DENVER – September is National Realtor Safety Month. With the recent attack of an agent in Los Angeles, Adam Contos, the CEO of Denver-based RE/MAX has some important safety tips for agents.

“Our goal is to minimize the number of times real estate agents are victimized and their clients are victimized while they are out looking at houses as well," Contos said.

Contos’ background in the military and with the Douglas County Sheriff’s Office gives him expertise on keeping people safe.

“I was a police officer. I taught police academy classes. I taught SWAT schools, sniper schools. And fundamentally, I was teaching police officers how to stay alive. Many of those same principles fit into real estate agent safety or, really, the public’s safety, for that matter," he said.

Before he became CEO of RE/MAX, Contos trained agents across the country on how to prepare themselves to stay safe.

"It was really cool. I actually had agents coming up to me saying, 'You helped me in this bad situation, I used some of those principles you were teaching'," he said.

Contos shared tips that real estate agents can use to keep themselves safe on the job: Awareness, Avoidance, Deescalation and Response.

“Ultimately, the best way to prevent being a victim of a crime is to recognize that you’re entering a situation where you could become a victim and avoid that situation to begin with. We have our head in our device now and we don’t see the things going on around them. We want people to be a little more aware of what is going on around them, recognize potentially dangerous situations and do something about it," he said.

Contos suggests paying attention to signs around you and don’t ignore those signs.

“Listen to your gut. Our gut instinct tells us a lot. It’s called a survival instinct. When we think there’s something wrong, there generally is. We just have to find it," he said.

If you end up in a situation that becomes tense, how do you get out of that situation? Contos’ advice: do something.

“It’s fight or flight, how do you deal with it? You’re in it, you just can’t avoid it. Don’t stand by and become a victim, do something. Same if you are on an airplane and there is an emergency, they tell you, be aware, know what to do and do it," he said.

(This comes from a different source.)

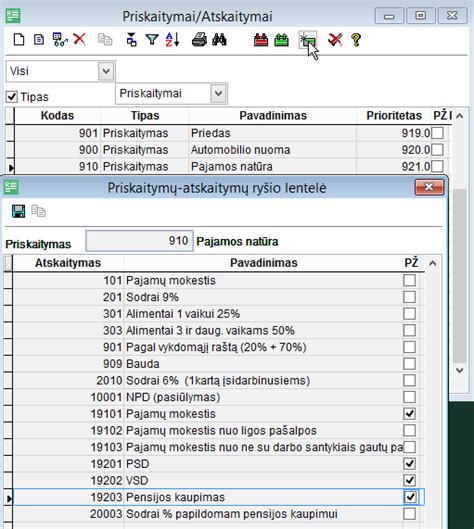
Task: Uncheck PŽ for 19201 PSD
Action: (x=409, y=464)
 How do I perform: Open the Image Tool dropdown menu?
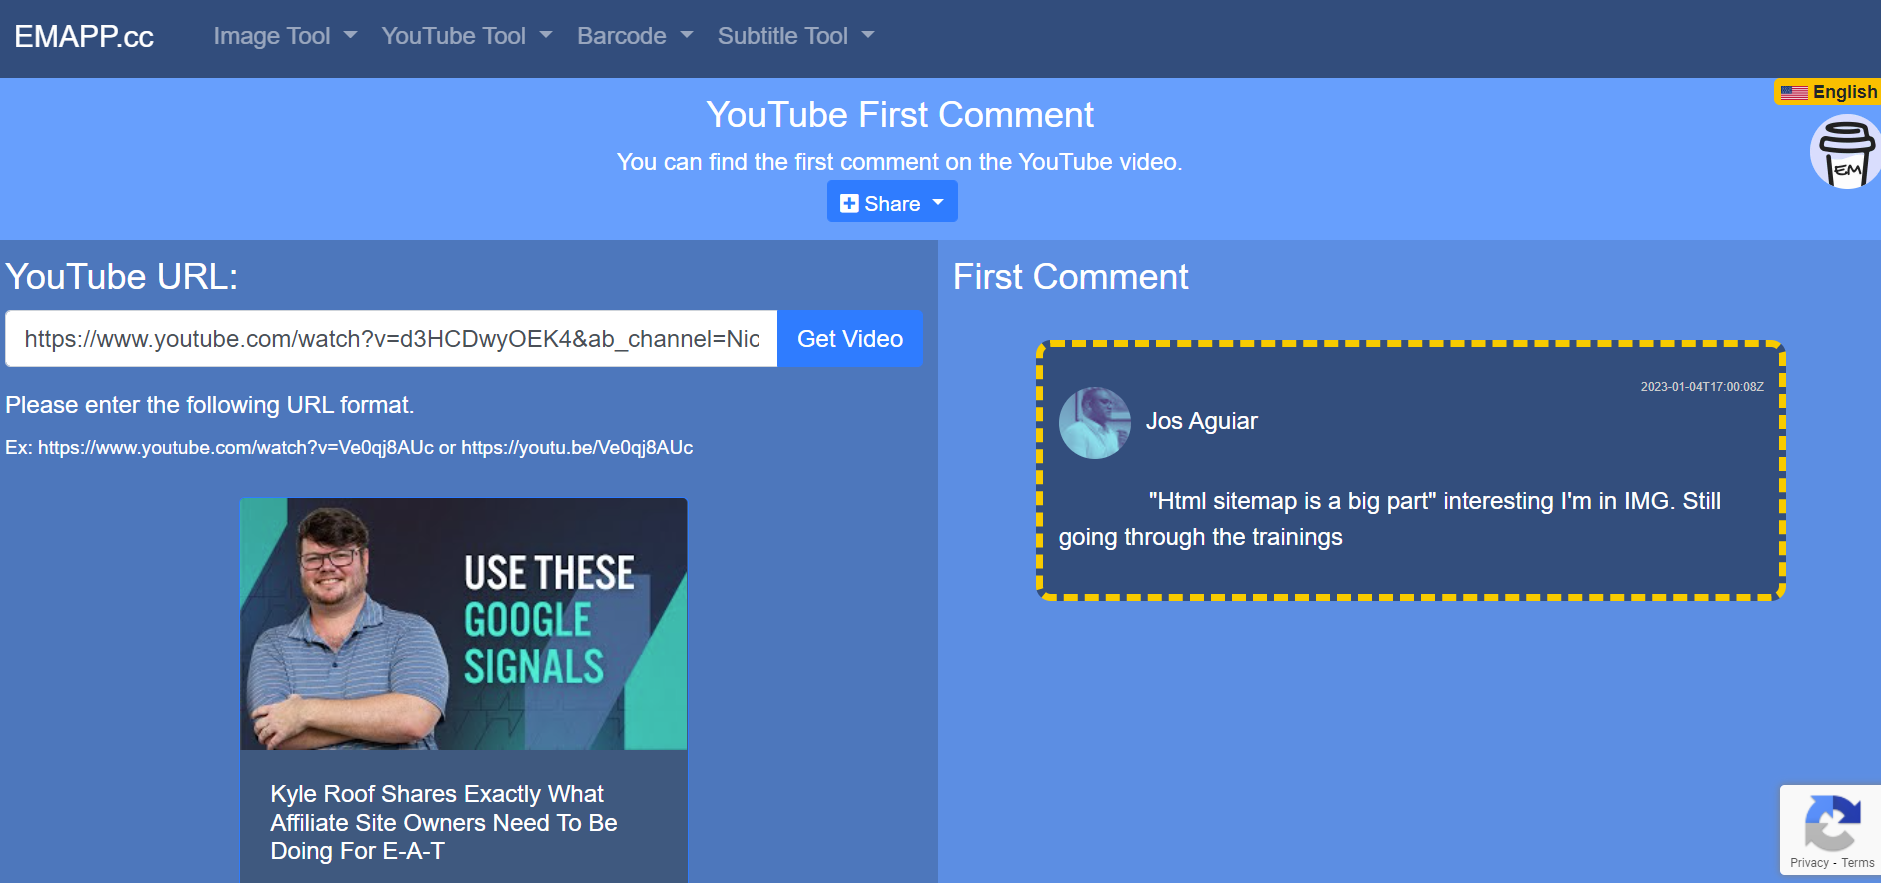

Recently, a real estate agent was reportedly attacked in Commerce City. She pulled out a gun and fired at her attacker. Contos said it’s important to train and practice with whatever method you chose to use, and seek professional help.

“The more you can train your brain to think ahead of time to think about these situations and 'What would I do if…,' that’s what you’re going to reflect upon if you get into a bad situation occurs," he said. “We’re not just being good real estate agents in our space, we are being good members of society by recognizing criminal activity or recognizing something is not the way it should be and helping each other.”

Rachel Edelman, an agent with RE/MAX Professionals of Cherry Creek, said she thinks about safety constantly.

“I am by myself for 99% of showings. So definitely when I am by myself and going into a stranger's home, I am on high alert. I will text a family member and [say] 'I’m here at this address, check on me in 15 minutes.' I don’t do open houses by myself. I usually try to have a lender or an inspection company with me," Edelman said.

She also said other agents post about their experiences on social media, which she finds helpful.

According to the National Association of Realtors 2019 Member Safety Report:

o             33% of realtors experienced a situation that made them fear for their personal safety or safety of their personal information.

o             The typical realtor reported feeling unsafe less than once a year (54%) in terms of personal safety, but unsafe in terms of personal information every few months or more often (61%).

o             5% of realtors said they had been a victim of a crime while working as a real estate professional.

o             44% of members choose to carry self-defense weapons.

o             35% of men and 49% of women carry a self-defense weapon or tool.

o             53% of members use a smartphone safety app to track whereabouts and alert colleagues in case of an emergency.